When people buy policy, they will think to themselves, what kind of the policy do they want so that they can insure themselves with some protection. Are you looking for an investment plan, life long plan, maturity time or a flexible plan?

Investment plan allows one to do investment and get back the money at the end of every year. You might not need to do it yourself as there is a banker who helps you to monitor your investment and inform you when to buy it or sell it. However, there’s a price for that, the bonuses that you get back at the end of the day will be lesser as you need to pay some charges to the banker for monitoring your investment. The advantage is that you do not need to do the check on your own and will not miss any great deal. The disadvantage is there is some price you need to pay to the banker in order for the investment to grow.

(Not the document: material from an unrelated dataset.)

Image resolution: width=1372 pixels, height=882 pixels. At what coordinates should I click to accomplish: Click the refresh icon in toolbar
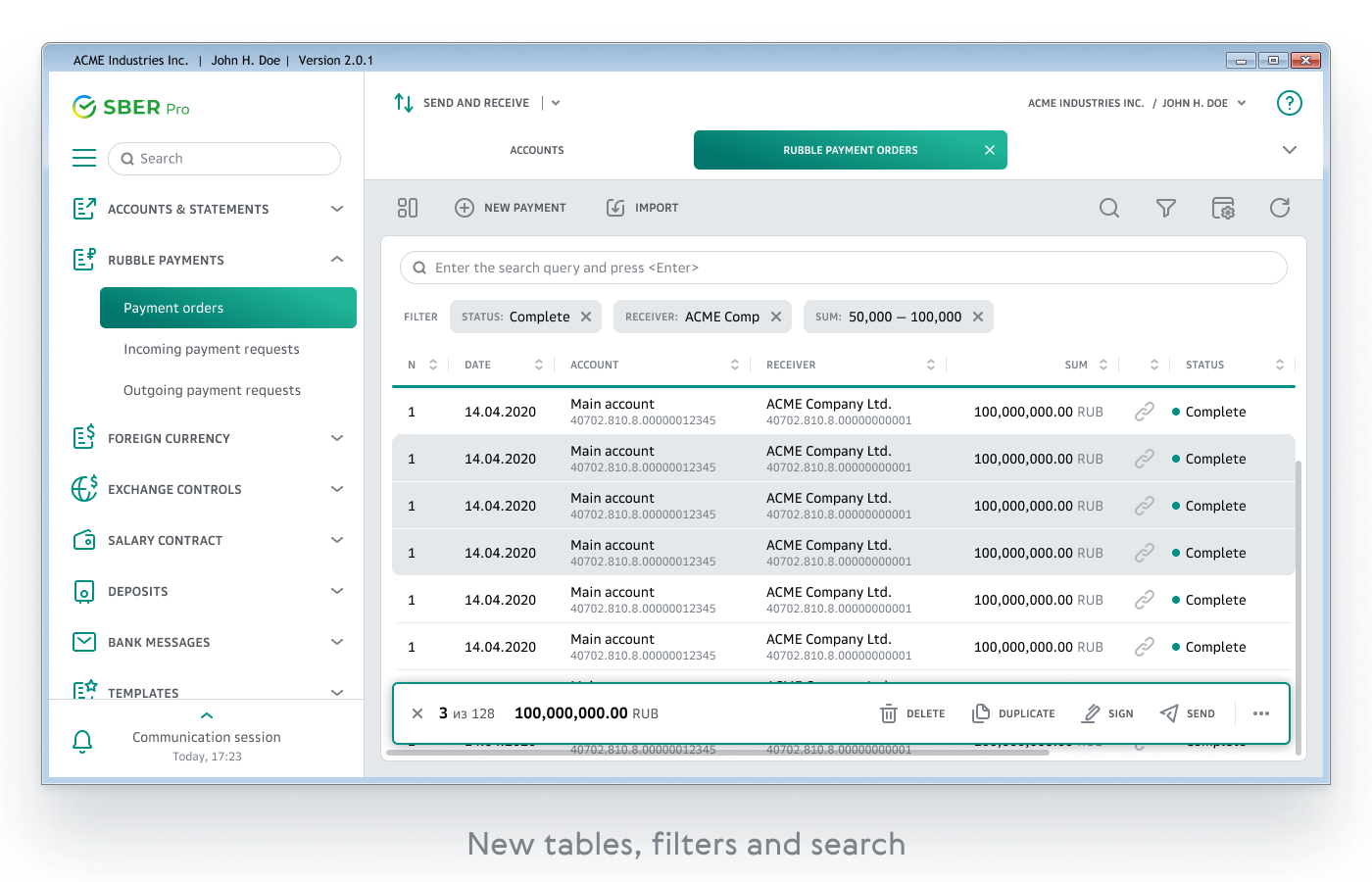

Life long plan allows you to be insured with policy that gives you the protection of coverage. If one suffers any illness, they will still be able to have money for them to tide them of the bad times. It will lighten their burden if they need to have frequent medical checkout or need to take long leave from their work.

Flexible plan enables one to withdraw the amount that he put in initially at any time. There is no restriction of how many years would one need before he can surrender it.

Currently, there is a new plan on the market that gives a hybrid of both investment and insurance protection. For example, NTUC recently has just launch Revosave Savings Plan which is also known as the Erosive. It’s a 3 in 1 flexible saving plan, it allows one to save, invest and at the same time get insurance protected. For example, if one saves $500 a month, every year one would get back at least $2000 guaranteed. Starting from the third year, one can withdraw out on a yearly basic and still able to get back capital guaranteed which had been put in initially. One can also choose to redeposit the yearly cash-back given at 3.5% per annum with the company or reinvest it at 9% per annum returns without any charges.

If the insured suffered any critical illness, NTUC INCOME will still give the insured $2000 yearly based on the $500 that one saved and one does not need to come up with any single premium anymore.